Created 04-04-2017 05:37 PM
I have an incoming JSON message coming onto NiFi and one of the values is an XML clob. I can get the attribute out and parse the XML using XMLTransform processor, but how can I merge this data back to the original JSON? I tried using merge processor, but have following concerns:
1) Merge processor is not able to concatenate 2 JSON files onto 1 JSON
2) When there are multiple source messages hiting NiFi, how can NiFi handle which flowfiles to merge
Created 04-06-2017 10:25 PM
Have you tried using the JoltTransformJSON processor? You should be able create a Jolt specification to extract the information you want.

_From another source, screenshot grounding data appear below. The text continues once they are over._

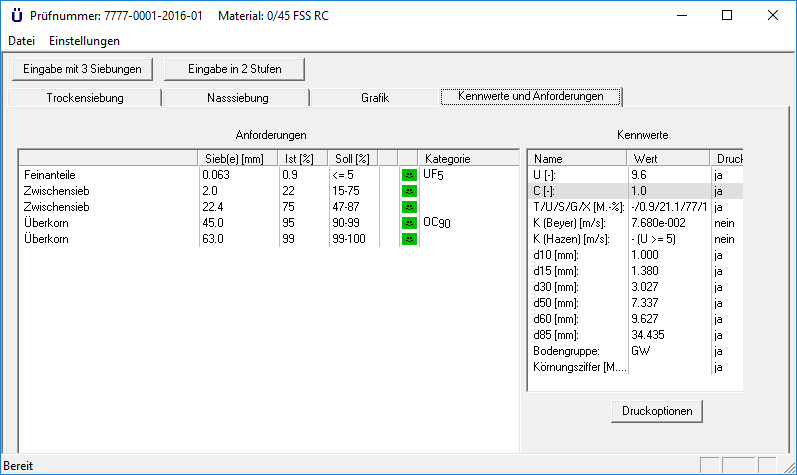Viewport: 797px width, 475px height.
Task: Toggle print value 'nein' for K (Hazen)
Action: tap(725, 239)
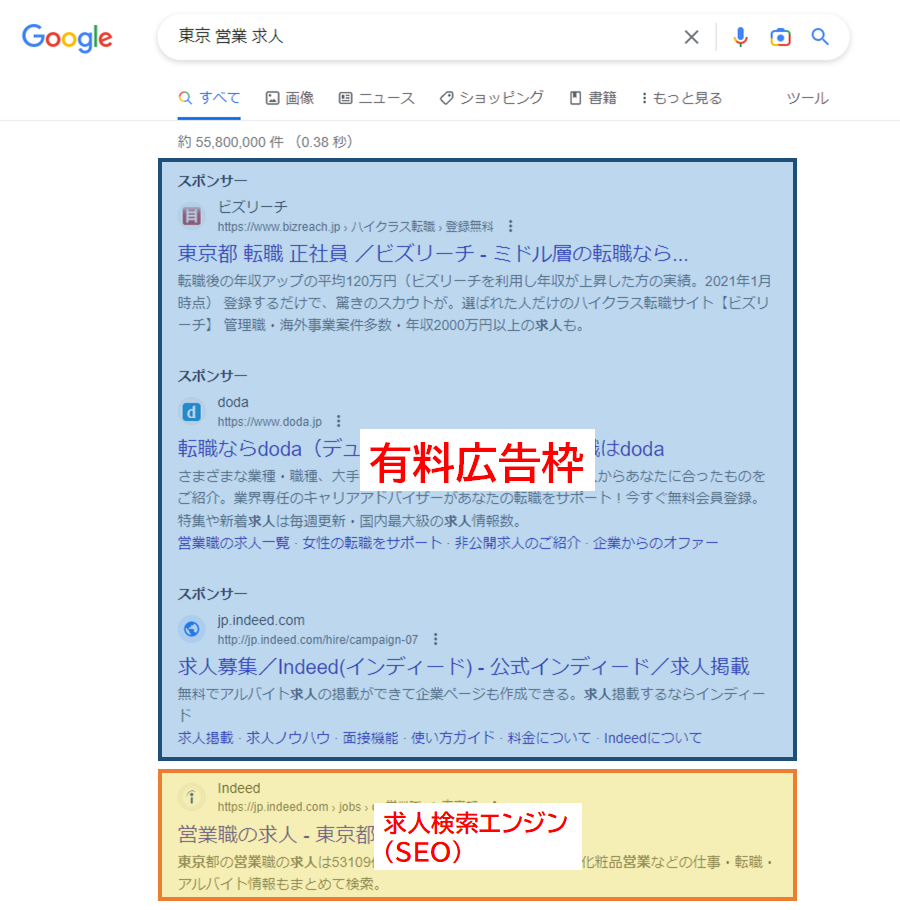Image resolution: width=900 pixels, height=910 pixels.
Task: Click the Google logo
Action: (x=67, y=38)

Created 04-24-2017 04:54 PM
If the JSON content is not too large to fit in memory, you could use ExecuteScript for this, Groovy has an XmlSlurper that can parse your XML clob (assuming it has been placed in an attribute via EvaluateJsonPath), and a JsonSlurper (and JsonOutput) that can read/write JSON as objects. For example, given the input:
{ "key": "k1", "clob": "<root><attribute><name>attr1</name><value>Hello</value></attribute><attribute><name>attr2</name><value>World!</value></attribute></root>" }
You could use the following Groovy script in ExecuteScript:
import org.apache.commons.io.IOUtils import java.nio.charset.* import groovy.json.* import groovy.util.* def flowFile = session.get() if (!flowFile) return try { flowFile = session.write(flowFile, { inputStream, outputStream -> def text = IOUtils.toString(inputStream, StandardCharsets.UTF_8) // Parse JSON into object def json = new JsonSlurper().parseText(text) // Parse XML from clob field into object def xml = new XmlSlurper().parseText(json.clob) // Add a field to the JSON for each "attribute" tag in the XML xml.attribute.each { a -> json[a.name.toString()] = a.value.toString() } // Remove the clob field json.remove('clob') // Write the updated JSON object as the flow file content outputStream.write(JsonOutput.prettyPrint(JsonOutput.toJson(json)).getBytes(StandardCharsets.UTF_8)) } as StreamCallback) flowFile = session.putAttribute(flowFile, "filename", flowFile.getAttribute('filename').tokenize('.')[0]+'_with_clob_fields.json') session.transfer(flowFile, REL_SUCCESS) } catch(Exception e) { log.error('Error extracting XML fields into JSON', e) session.transfer(flowFile, REL_FAILURE) }
For the given input, it generates the following output:
{ "attr1": "Hello", "attr2": "World!", "key": "k1" }
The script extracts the XML text from the "clob" field, then parses it into an object with XmlSlurper, then finds the individual "attribute" tags within, and adds each name/value pair to the original JSON object.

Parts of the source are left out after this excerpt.